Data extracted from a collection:
##########
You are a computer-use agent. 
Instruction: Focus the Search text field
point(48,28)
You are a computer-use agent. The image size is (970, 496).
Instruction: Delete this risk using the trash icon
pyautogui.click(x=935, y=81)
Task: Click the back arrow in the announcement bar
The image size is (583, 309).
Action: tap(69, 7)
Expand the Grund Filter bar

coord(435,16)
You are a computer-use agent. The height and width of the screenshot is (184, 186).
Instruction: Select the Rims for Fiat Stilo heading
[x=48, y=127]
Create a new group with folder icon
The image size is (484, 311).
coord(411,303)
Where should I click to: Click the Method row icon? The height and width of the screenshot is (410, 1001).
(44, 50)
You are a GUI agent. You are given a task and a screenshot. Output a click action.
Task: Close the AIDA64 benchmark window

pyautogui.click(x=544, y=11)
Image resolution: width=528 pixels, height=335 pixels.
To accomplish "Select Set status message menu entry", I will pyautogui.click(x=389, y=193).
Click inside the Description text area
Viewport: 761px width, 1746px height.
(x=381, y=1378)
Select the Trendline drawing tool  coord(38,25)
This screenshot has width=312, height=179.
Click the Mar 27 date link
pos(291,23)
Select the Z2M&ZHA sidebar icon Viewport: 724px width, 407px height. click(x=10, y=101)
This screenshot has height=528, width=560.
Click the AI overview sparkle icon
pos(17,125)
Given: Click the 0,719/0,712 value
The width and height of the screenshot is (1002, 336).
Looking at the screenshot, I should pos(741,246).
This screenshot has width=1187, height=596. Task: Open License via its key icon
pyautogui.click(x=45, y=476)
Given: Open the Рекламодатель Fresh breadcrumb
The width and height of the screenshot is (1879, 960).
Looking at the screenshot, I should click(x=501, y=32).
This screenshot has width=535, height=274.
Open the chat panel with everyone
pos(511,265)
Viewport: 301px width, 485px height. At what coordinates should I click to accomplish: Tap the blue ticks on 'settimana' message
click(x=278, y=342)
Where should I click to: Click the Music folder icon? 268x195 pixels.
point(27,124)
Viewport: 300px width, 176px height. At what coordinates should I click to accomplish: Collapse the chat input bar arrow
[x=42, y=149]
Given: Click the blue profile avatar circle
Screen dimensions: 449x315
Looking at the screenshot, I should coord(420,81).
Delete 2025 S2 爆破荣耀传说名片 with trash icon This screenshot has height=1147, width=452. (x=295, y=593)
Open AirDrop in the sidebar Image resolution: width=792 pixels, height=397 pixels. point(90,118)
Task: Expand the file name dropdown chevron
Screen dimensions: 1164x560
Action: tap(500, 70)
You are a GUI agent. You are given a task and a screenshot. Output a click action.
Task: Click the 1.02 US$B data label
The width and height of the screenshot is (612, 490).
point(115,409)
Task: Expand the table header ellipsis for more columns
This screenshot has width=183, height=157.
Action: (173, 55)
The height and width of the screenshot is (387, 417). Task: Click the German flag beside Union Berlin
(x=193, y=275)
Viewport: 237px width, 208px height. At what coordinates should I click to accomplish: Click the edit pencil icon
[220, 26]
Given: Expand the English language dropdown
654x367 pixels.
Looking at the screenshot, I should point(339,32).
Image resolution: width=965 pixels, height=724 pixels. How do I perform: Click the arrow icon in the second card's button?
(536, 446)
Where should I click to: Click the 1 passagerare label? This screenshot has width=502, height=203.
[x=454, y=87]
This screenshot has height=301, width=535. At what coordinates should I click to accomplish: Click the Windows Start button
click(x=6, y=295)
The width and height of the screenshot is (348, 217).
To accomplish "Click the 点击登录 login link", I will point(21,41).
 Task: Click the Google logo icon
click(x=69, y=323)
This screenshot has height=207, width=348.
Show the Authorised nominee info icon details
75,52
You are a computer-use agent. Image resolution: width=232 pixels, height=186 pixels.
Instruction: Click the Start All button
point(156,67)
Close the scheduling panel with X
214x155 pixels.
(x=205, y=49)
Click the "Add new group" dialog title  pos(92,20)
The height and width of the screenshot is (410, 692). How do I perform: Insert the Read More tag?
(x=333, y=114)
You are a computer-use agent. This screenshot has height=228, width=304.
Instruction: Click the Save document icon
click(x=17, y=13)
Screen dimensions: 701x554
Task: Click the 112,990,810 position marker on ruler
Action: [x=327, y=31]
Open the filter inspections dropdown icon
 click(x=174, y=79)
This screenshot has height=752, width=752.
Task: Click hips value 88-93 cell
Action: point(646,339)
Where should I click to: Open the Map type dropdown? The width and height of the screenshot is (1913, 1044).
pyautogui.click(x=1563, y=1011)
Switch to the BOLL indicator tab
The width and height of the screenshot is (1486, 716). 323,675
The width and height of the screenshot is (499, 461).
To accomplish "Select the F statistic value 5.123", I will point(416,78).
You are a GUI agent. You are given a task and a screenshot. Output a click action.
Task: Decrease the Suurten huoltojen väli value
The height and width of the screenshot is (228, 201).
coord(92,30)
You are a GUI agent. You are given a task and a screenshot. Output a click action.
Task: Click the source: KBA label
##########
## Brief
Exactly as they appear, restate all of the entries.

## Answer section
You are a computer-use agent. 
Instruction: Focus the Search text field
point(48,28)
You are a computer-use agent. The image size is (970, 496).
Instruction: Delete this risk using the trash icon
pyautogui.click(x=935, y=81)
Task: Click the back arrow in the announcement bar
The image size is (583, 309).
Action: tap(69, 7)
Expand the Grund Filter bar

coord(435,16)
You are a computer-use agent. The height and width of the screenshot is (184, 186).
Instruction: Select the Rims for Fiat Stilo heading
[x=48, y=127]
Create a new group with folder icon
The image size is (484, 311).
coord(411,303)
Where should I click to: Click the Method row icon? The height and width of the screenshot is (410, 1001).
(44, 50)
You are a GUI agent. You are given a task and a screenshot. Output a click action.
Task: Close the AIDA64 benchmark window

pyautogui.click(x=544, y=11)
Image resolution: width=528 pixels, height=335 pixels.
To accomplish "Select Set status message menu entry", I will pyautogui.click(x=389, y=193).
Click inside the Description text area
Viewport: 761px width, 1746px height.
(x=381, y=1378)
Select the Trendline drawing tool  coord(38,25)
This screenshot has width=312, height=179.
Click the Mar 27 date link
pos(291,23)
Select the Z2M&ZHA sidebar icon Viewport: 724px width, 407px height. click(x=10, y=101)
This screenshot has height=528, width=560.
Click the AI overview sparkle icon
pos(17,125)
Given: Click the 0,719/0,712 value
The width and height of the screenshot is (1002, 336).
Looking at the screenshot, I should pos(741,246).
This screenshot has width=1187, height=596. Task: Open License via its key icon
pyautogui.click(x=45, y=476)
Given: Open the Рекламодатель Fresh breadcrumb
The width and height of the screenshot is (1879, 960).
Looking at the screenshot, I should click(x=501, y=32).
This screenshot has width=535, height=274.
Open the chat panel with everyone
pos(511,265)
Viewport: 301px width, 485px height. At what coordinates should I click to accomplish: Tap the blue ticks on 'settimana' message
click(x=278, y=342)
Where should I click to: Click the Music folder icon? 268x195 pixels.
point(27,124)
Viewport: 300px width, 176px height. At what coordinates should I click to accomplish: Collapse the chat input bar arrow
[x=42, y=149]
Given: Click the blue profile avatar circle
Screen dimensions: 449x315
Looking at the screenshot, I should coord(420,81).
Delete 2025 S2 爆破荣耀传说名片 with trash icon This screenshot has height=1147, width=452. (x=295, y=593)
Open AirDrop in the sidebar Image resolution: width=792 pixels, height=397 pixels. point(90,118)
Task: Expand the file name dropdown chevron
Screen dimensions: 1164x560
Action: tap(500, 70)
You are a GUI agent. You are given a task and a screenshot. Output a click action.
Task: Click the 1.02 US$B data label
The width and height of the screenshot is (612, 490).
point(115,409)
Task: Expand the table header ellipsis for more columns
This screenshot has width=183, height=157.
Action: (173, 55)
The height and width of the screenshot is (387, 417). Task: Click the German flag beside Union Berlin
(x=193, y=275)
Viewport: 237px width, 208px height. At what coordinates should I click to accomplish: Click the edit pencil icon
[220, 26]
Given: Expand the English language dropdown
654x367 pixels.
Looking at the screenshot, I should point(339,32).
Image resolution: width=965 pixels, height=724 pixels. How do I perform: Click the arrow icon in the second card's button?
(536, 446)
Where should I click to: Click the 1 passagerare label? This screenshot has width=502, height=203.
[x=454, y=87]
This screenshot has height=301, width=535. At what coordinates should I click to accomplish: Click the Windows Start button
click(x=6, y=295)
The width and height of the screenshot is (348, 217).
To accomplish "Click the 点击登录 login link", I will point(21,41).
 Task: Click the Google logo icon
click(x=69, y=323)
This screenshot has height=207, width=348.
Show the Authorised nominee info icon details
75,52
You are a computer-use agent. Image resolution: width=232 pixels, height=186 pixels.
Instruction: Click the Start All button
point(156,67)
Close the scheduling panel with X
214x155 pixels.
(x=205, y=49)
Click the "Add new group" dialog title  pos(92,20)
The height and width of the screenshot is (410, 692). How do I perform: Insert the Read More tag?
(x=333, y=114)
You are a computer-use agent. This screenshot has height=228, width=304.
Instruction: Click the Save document icon
click(x=17, y=13)
Screen dimensions: 701x554
Task: Click the 112,990,810 position marker on ruler
Action: [x=327, y=31]
Open the filter inspections dropdown icon
 click(x=174, y=79)
This screenshot has height=752, width=752.
Task: Click hips value 88-93 cell
Action: point(646,339)
Where should I click to: Open the Map type dropdown? The width and height of the screenshot is (1913, 1044).
pyautogui.click(x=1563, y=1011)
Switch to the BOLL indicator tab
The width and height of the screenshot is (1486, 716). 323,675
The width and height of the screenshot is (499, 461).
To accomplish "Select the F statistic value 5.123", I will point(416,78).
You are a GUI agent. You are given a task and a screenshot. Output a click action.
Task: Decrease the Suurten huoltojen väli value
The height and width of the screenshot is (228, 201).
coord(92,30)
You are a GUI agent. You are given a task and a screenshot. Output a click action.
Task: Click the source: KBA label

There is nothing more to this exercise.